Work to be completed: In the forum post about the terrorist camp, give the stretch from "As for their" through "by Saddam's military." again, swapping "ground presence" for "troop presence".

Page excerpt:
-=-=-
I've been asking the other questions. Why didn't the USA act against them if they were abusing our protection? If they were under Saddam's protection, why didn't we give him the same ultimatum we gave Mullah Omar?
After all, it was an Al Q'ueida affiliate expirimenting with chemical & biological weapons, & harboring Al Quieda refugees from Afghanistan.
 
patient1 said:
I've been asking the other questions. Why didn't the USA act against them if they were abusing our protection? If they were under Saddam's protection, why didn't we give him the same ultimatum we gave Mullah Omar?
After all, it was an Al Q'ueida affiliate expirimenting with chemical & biological weapons, & harboring Al Quieda refugees from Afghanistan.
The answer to your questions may be that we didn't have as much solid info as we do now with regards to exactly where these people were.

As for their being in a Kurdish area - it is my understanding that there are many different groups of Kurds, not all with the same political/religious associations or anti-Saddam sentiments. Also, my understanding is that the Saddam regime had a strong ground presence up there - maybe not enough to wipe out the anti-Saddam Kurds without air cover (which the US didn't allow them), but they were to the east of the Kurds and to the west of this terrorist camp, in short the camp was in "Kurdish territory" but in an area controlled by Saddam's military.
-=-=-
Source material:

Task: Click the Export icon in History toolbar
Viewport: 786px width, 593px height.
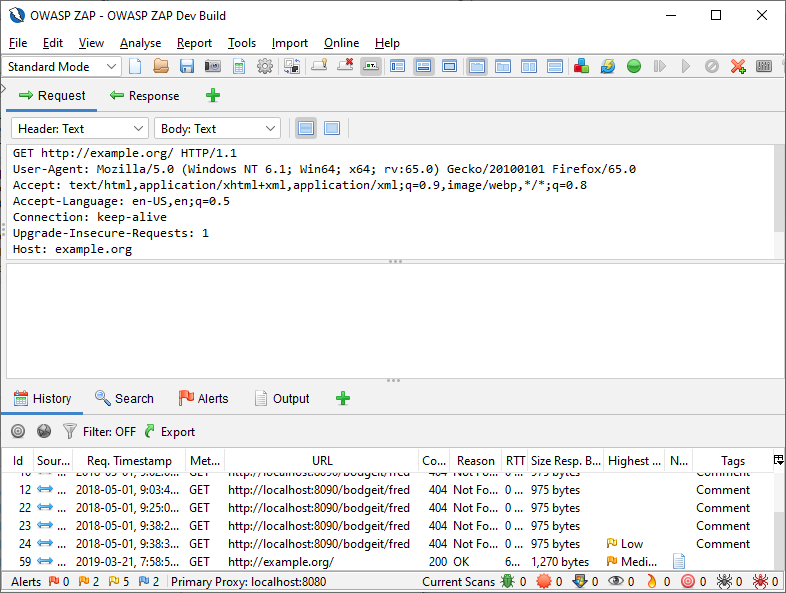Action: coord(170,432)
-=-=-
Response to the exercise:
As for their being in a Kurdish area - it is my understanding that there are many different groups of Kurds, not all with the same political/religious associations or anti-Saddam sentiments. Also, my understanding is that the Saddam regime had a strong troop presence up there - maybe not enough to wipe out the anti-Saddam Kurds without air cover (which the US didn't allow them), but they were to the east of the Kurds and to the west of this terrorist camp, in short the camp was in "Kurdish territory" but in an area controlled by Saddam's military.